Task instructions: Copy out every line of text in the data below exactly as it appears, leaving out the pictures.
>>>
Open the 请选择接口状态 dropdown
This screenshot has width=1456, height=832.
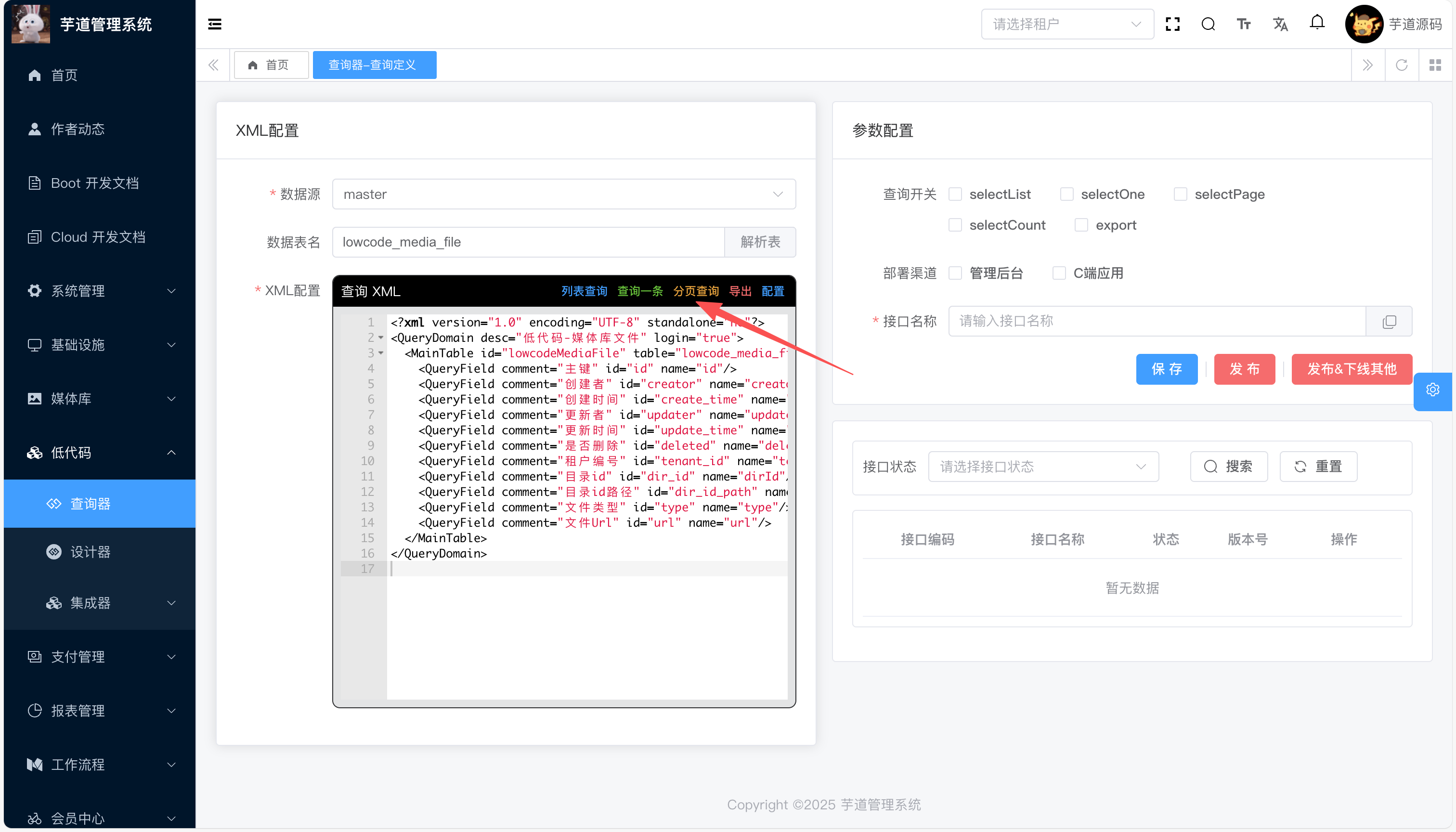click(x=1043, y=467)
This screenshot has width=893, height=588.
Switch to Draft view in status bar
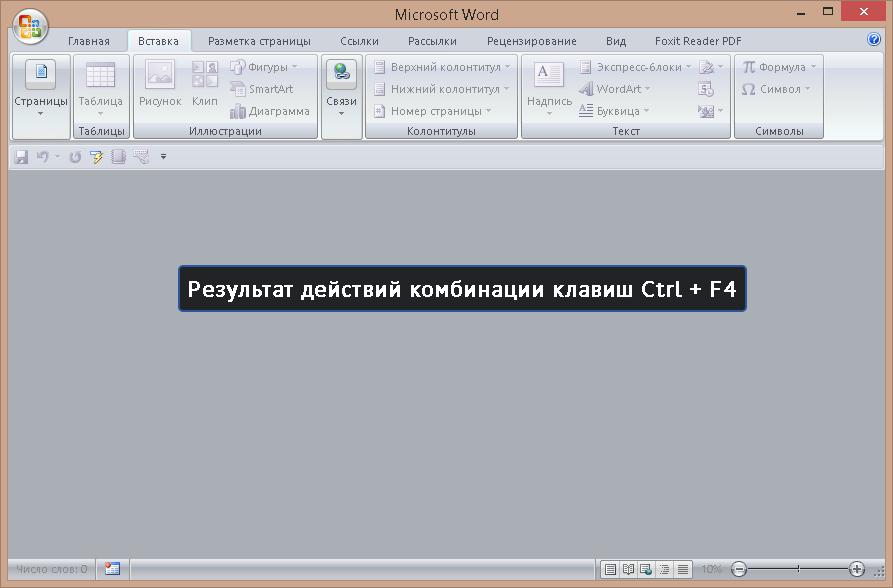point(683,569)
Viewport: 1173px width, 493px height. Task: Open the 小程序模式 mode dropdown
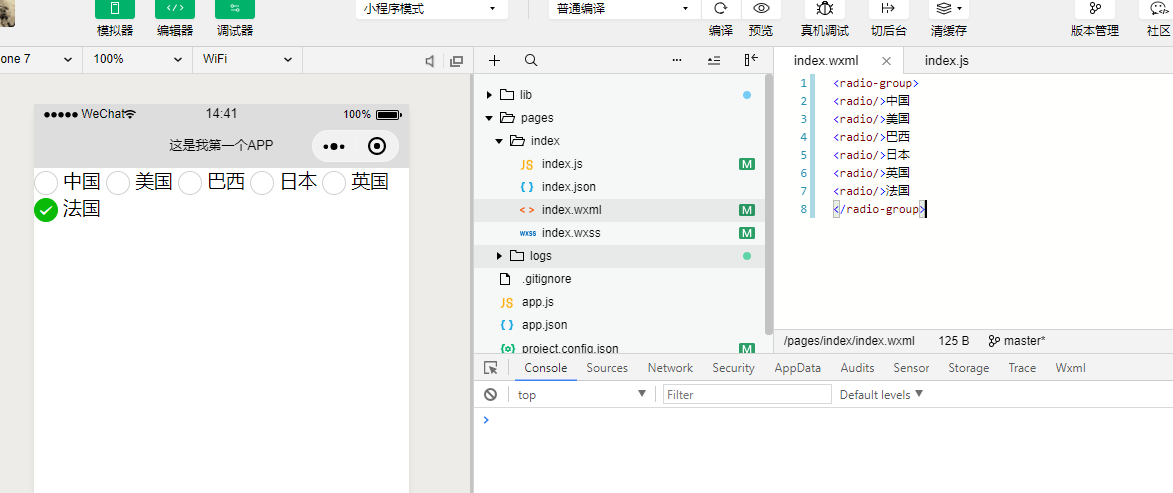[x=431, y=8]
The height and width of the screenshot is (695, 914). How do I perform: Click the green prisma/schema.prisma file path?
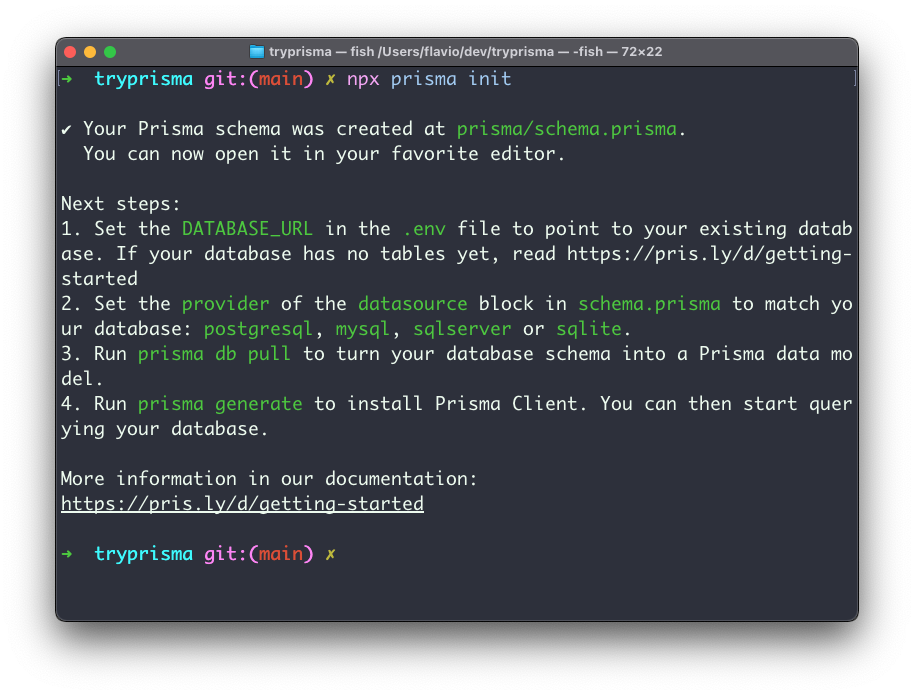click(567, 129)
<<<
Finished answer:
Open the 请选择接口状态 dropdown
This screenshot has width=1456, height=832.
click(x=1043, y=467)
This screenshot has width=893, height=588.
Switch to Draft view in status bar
point(683,569)
Viewport: 1173px width, 493px height. Task: Open the 小程序模式 mode dropdown
[x=431, y=8]
The height and width of the screenshot is (695, 914). How do I perform: Click the green prisma/schema.prisma file path?
click(567, 129)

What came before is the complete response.